Und die Jungfrau nahm ihr das Kind aus den Armen weg und mit sich in den Himmel. Am Morgen, als das Kind abermals verschwunden war, sagten die Leute ganz laut, die Königin hätte es verschlungen, und des Königs Räte verlangten, dass sie sollte gerichtet werden. Der König aber hatte sie so lieb, dass er es nicht glauben wollte, und befahl den Räten bei Leibes- und Lebensstrafe, nicht mehr darüber zu sprechen.

Im nächsten Jahr gebar die Königin ein schönes Töchterlein, da erschien ihr zum dritten Mal nachts die Jungfrau Maria und sprach: »Folge mir.«

Sie nahm sie bei der Hand und führte sie in den Himmel, und zeigte ihr da ihre beiden ältesten Kinder, die lachten sie an und spielten mit der Weltkugel. Als sich die Königin darüber freute, sprach die Jungfrau Maria: »Ist dein Herz noch nicht erweicht? Wenn du eingestehst, dass du die verbotene Tür geöffnet hast, so will ich dir deine beiden Söhnlein zurückgeben.«

Aber die Königin antwortete zum dritten Mal: »Nein, ich habe die verbotene Tür nicht geöffnet.«

Da ließ sie die Jungfrau wieder zur Erde hinabsinken und nahm ihr auch das dritte Kind.

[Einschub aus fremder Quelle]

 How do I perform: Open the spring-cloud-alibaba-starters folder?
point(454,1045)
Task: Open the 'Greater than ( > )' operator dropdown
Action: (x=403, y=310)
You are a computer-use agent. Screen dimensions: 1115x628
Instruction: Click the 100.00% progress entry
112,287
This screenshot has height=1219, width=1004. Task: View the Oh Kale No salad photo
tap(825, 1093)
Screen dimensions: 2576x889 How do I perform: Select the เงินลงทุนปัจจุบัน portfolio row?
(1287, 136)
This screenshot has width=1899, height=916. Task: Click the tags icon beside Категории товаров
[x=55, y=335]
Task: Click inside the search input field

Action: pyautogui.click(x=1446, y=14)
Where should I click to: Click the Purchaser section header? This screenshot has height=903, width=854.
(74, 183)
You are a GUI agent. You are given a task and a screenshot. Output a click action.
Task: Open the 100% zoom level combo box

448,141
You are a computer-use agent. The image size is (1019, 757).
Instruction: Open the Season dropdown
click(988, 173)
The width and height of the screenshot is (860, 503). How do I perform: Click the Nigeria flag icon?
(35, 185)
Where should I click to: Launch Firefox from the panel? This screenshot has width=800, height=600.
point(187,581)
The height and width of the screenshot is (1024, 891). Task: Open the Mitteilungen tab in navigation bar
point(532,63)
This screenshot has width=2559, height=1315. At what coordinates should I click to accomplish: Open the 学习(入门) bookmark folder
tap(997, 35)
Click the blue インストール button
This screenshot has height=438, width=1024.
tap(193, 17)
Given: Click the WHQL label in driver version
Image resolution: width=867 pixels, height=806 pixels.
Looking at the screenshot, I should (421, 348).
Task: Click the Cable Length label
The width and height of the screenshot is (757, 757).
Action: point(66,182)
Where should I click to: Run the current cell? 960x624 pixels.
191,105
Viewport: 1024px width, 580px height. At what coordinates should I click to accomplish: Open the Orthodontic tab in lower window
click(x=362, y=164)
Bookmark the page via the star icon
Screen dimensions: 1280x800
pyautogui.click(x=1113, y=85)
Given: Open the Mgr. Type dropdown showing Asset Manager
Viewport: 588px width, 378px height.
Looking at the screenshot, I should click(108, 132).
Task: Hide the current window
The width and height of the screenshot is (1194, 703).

Am andern Morgen, als es ruchbar ward, riefen alle Leute laut: »Die Königin ist eine Menschenfresserin, sie muss verurteilt werden.«

Und der König konnte seine Räte nicht mehr zurückweisen. Es ward ein Gericht über sie gehalten, und weil sie nicht antworten und sich nicht verteidigen konnte, ward sie verurteilt, auf dem Scheiterhaufen zu sterben. Das Holz wurde zusammengetragen, und als sie an einen Pfahl festgebunden war und das Feuer ringsumher zu brennen anfing, da schmolz das harte Eis des Stolzes und ihr Herz ward von Reue bewegt, und sie dachte: »Könnt ich nur noch vor meinem Tode gestehen, dass ich die Tür geöffnet habe.«

Da kam ihr die Stimme, dass sie laut ausrief: »Ja, Maria, ich habe es getan!«

Und alsbald fing der Himmel an zu regnen und löschte die Feuerflammen, und über ihr brach ein Licht hervor, und die Jungfrau Maria kam herab und hatte die beiden Söhnlein zu ihren Seiten und das neugeborene Töchterlein auf dem Arm. Sie sprach freundlich zu ihr: »Wer seine Sünde bereut und eingesteht, dem ist sie vergeben.«

Und reichte ihr die drei Kinder, löste ihr die Zunge und gab ihr Glück für das ganze Leben.